→ **Set exercise**
Copy out the entries from the line that contains "Click the copy" through the last entry, replacing "icon" with "symbol" and keeping everything else the same.
═══ Recorded information
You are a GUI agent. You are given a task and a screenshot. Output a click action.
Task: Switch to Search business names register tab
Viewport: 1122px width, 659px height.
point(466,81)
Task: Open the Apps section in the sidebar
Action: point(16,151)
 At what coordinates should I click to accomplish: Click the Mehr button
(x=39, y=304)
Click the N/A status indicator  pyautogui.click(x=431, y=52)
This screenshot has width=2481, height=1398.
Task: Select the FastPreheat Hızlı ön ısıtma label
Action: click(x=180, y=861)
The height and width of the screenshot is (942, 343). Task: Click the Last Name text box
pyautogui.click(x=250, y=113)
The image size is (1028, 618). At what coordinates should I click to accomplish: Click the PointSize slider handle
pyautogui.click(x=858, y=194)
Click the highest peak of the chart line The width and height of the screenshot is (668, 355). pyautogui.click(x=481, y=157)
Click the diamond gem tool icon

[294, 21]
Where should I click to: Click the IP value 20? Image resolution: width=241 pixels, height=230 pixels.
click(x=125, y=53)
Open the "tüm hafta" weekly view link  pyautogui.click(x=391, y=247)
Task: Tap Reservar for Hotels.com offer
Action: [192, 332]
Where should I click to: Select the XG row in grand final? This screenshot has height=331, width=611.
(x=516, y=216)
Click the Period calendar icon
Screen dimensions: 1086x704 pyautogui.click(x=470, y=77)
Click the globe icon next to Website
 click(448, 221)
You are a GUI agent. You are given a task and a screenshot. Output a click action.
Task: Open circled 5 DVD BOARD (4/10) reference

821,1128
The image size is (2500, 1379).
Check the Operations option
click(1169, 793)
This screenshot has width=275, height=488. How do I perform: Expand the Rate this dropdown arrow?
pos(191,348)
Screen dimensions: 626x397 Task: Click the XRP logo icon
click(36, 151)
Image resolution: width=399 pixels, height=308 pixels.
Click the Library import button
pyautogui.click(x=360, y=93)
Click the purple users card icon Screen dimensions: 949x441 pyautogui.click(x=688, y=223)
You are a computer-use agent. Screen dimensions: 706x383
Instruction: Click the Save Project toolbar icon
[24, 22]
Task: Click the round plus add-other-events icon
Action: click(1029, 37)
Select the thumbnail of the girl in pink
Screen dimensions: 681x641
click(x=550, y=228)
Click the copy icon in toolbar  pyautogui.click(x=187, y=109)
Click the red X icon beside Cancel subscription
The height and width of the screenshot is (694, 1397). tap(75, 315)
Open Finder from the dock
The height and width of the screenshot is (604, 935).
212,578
══════
→ **Solution below**
Click the copy symbol in toolbar  pyautogui.click(x=187, y=109)
Click the red X symbol beside Cancel subscription
The height and width of the screenshot is (694, 1397). tap(75, 315)
Open Finder from the dock
The height and width of the screenshot is (604, 935).
212,578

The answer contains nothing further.